La vida no cambia en absoluto porque cambies de ciudad. Cambias tú y eso afecta a tu vida. Ves las caras de la gente que te rodea y sus expresiones no se han movido, siguen intactas, porque su vida sigue recorriendo el mismo camino día tras día. La ciudad es la que se transforma y tú debes adaptarte a ella. Eso me pasa a mí.

No puedo definirme porque no sé quien soy, pero puedo decir que aquí me siento bien. Las transformaciones de esta ciudad me apasionan. Mirar aquí a la gente e imaginarte sus vidas es terriblemente fácil. La chica de aspecto lánguido pero de mirada firme sostiene con fuerza un libro de ciencia ficción llamado “Encuentros en ninguna fase”. El hombre maduro de chaqueta apenas puede sostener su maletín, pero le da igual, acaba de ocurrirle algo genial. Seguramente haya conseguido una cita con la recepcionista de un hotel que tanto le gusta después de tanto tiempo solo… Y la niña vestida de uniforme que se queda ensimismada viendo el paisaje que se presenta solemne en las ventanillas del tren.

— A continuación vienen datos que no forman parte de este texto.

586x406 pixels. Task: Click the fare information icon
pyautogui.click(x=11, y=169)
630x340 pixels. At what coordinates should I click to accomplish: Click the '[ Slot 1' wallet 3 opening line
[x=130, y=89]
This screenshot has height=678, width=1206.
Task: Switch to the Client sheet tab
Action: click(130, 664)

Apuesto a que ha visto esa estampa miles de veces, una yendo al cole, otra volviendo, pero su expresión y fascinación no se han modificado en absoluto.

Me imagino qué pensará de mí la gente al verme. ¿Seré la chica de ojos tristes y mirada perdida que no deja de escuchar a los Beatles? Saben que los escucho, porque quiero que oigan las letras de “A day in the life” o de “While my guitar gently weeps”.

El frío… hoy he notado como me ha acuchillado por los pies y ha reptado por mi piel hasta hacerme temblar. Me ha calado los huesos y, aunque parezca una paradoja, ha encendido mi cuerpo y me he sentido viva. Esta temperatura es distinta, no la conozco del todo, pero me gusta, me siento en sintonía con el ambiente.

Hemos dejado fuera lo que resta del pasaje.